> _TEXT PASSAGE_
<<<<
People who browse the web for medical information often cannot discriminate between scientifically valid information and quackery. Much of the quackery is particularly appealing to readers with no medical background because it is usually written more clearly than scientific papers. Thus, people who rely on the web when attempting to diagnose their medical conditions are likely to do themselves more harm than good.

Summary
The author concludes that people who rely on the web when tring to diagnose their medical conditions are likely to do themselves more harm than good. Why?
Because those people can’t distinguish between what’s scientifically valid and scientifically invalid.

Notable Assumptions
Notice that the idea of “doing themselves more harm than good” is a new concept that isn’t mentioned in the premise. So we know the author must assume something about what leads to someone doing themselves more harm than good.
To go further, we can anticipate a more specific connection taking the author from the premise to the conclusion. The author thinks that people who cannot discriminate between scientifically valid information and scientifically invalid information are likely to do themselves more harm than good. Or, in other words, in order to avoid being more likely to do more harm than good when relying on the web to diagnose oneself, one must be able to distinguish between scientifically valid and invalid information.

A
People who browse the web for medical information typically do so in an attempt to diagnose their medical conditions.
Not necessary, because even if this isn’t typical, the argument applies to those people who do rely on the web to diagnose their medical conditions, however rare those people might be.
>>>>
> _RAW DATA_
<<<<
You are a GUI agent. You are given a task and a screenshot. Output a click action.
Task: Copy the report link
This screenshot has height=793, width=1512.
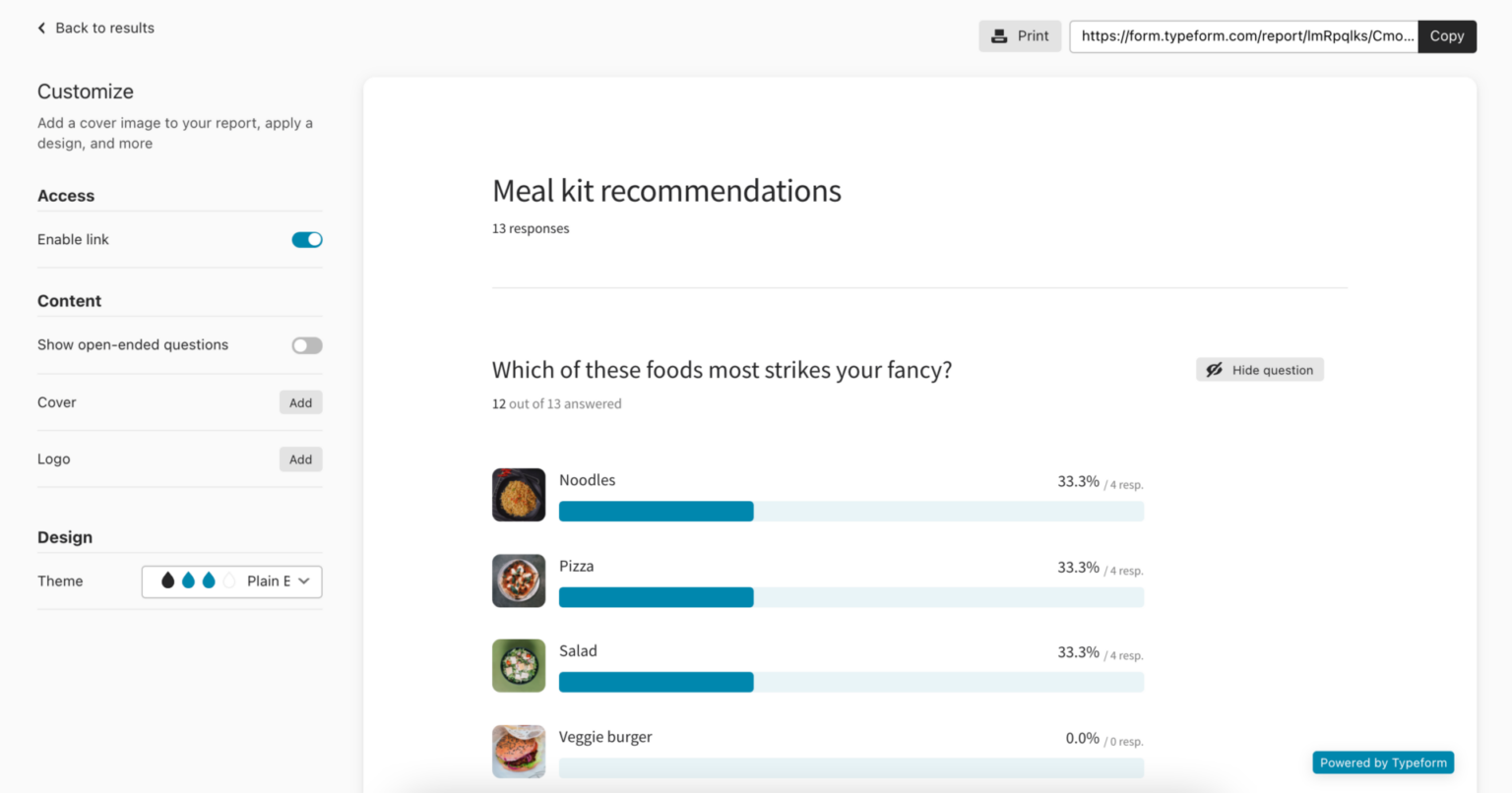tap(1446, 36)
>>>>
<<<<
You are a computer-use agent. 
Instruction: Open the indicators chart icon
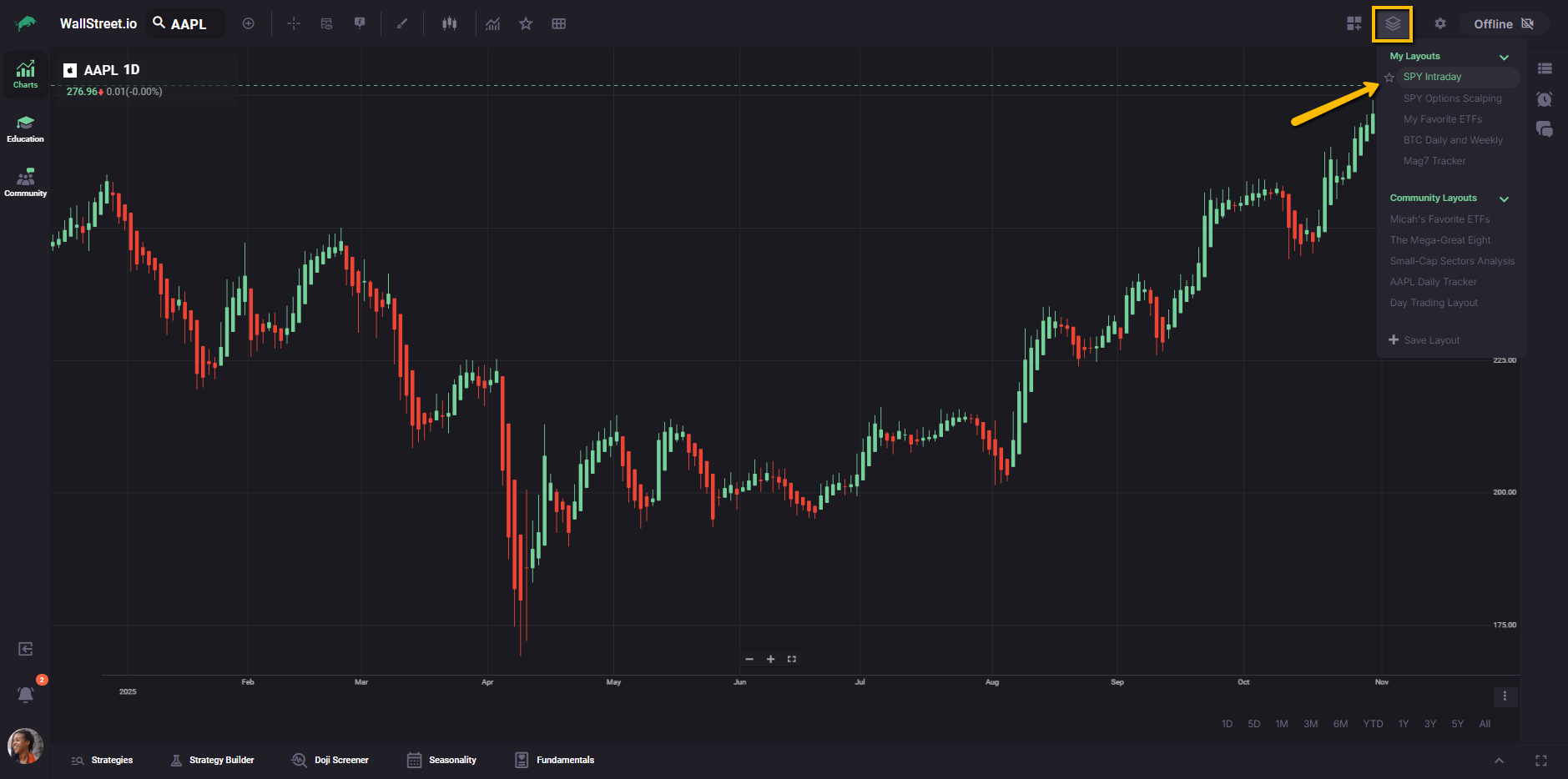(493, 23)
>>>>
> _CHECK YOUR UNDERSTANDING_
a: In the passage on web self-diagnosis, rewrite the stretch from "Because those people" through "doing themselves more harm than good.", changing "premise" to "stated reason".
b: From the passage on web self-diagnosis, turn the paragraph beginning "To go further, we can anticipate" into a brief bulleted list that keeps its main points.

> _SOLUTIONS TO THE EXERCISE_
a:
Because those people can’t distinguish between what’s scientifically valid and scientifically invalid.

Notable Assumptions
Notice that the idea of “doing themselves more harm than good” is a new concept that isn’t mentioned in the stated reason. So we know the author must assume something about what leads to someone doing themselves more harm than good.

b:
- A more specific link can be anticipated that takes the author from the premise to the conclusion.
- The author thinks people who cannot tell scientifically valid information from invalid information are likely to do themselves more harm than good.
- In other words, to avoid being more likely to do more harm than good when diagnosing oneself through the web, one must be able to distinguish valid from invalid information.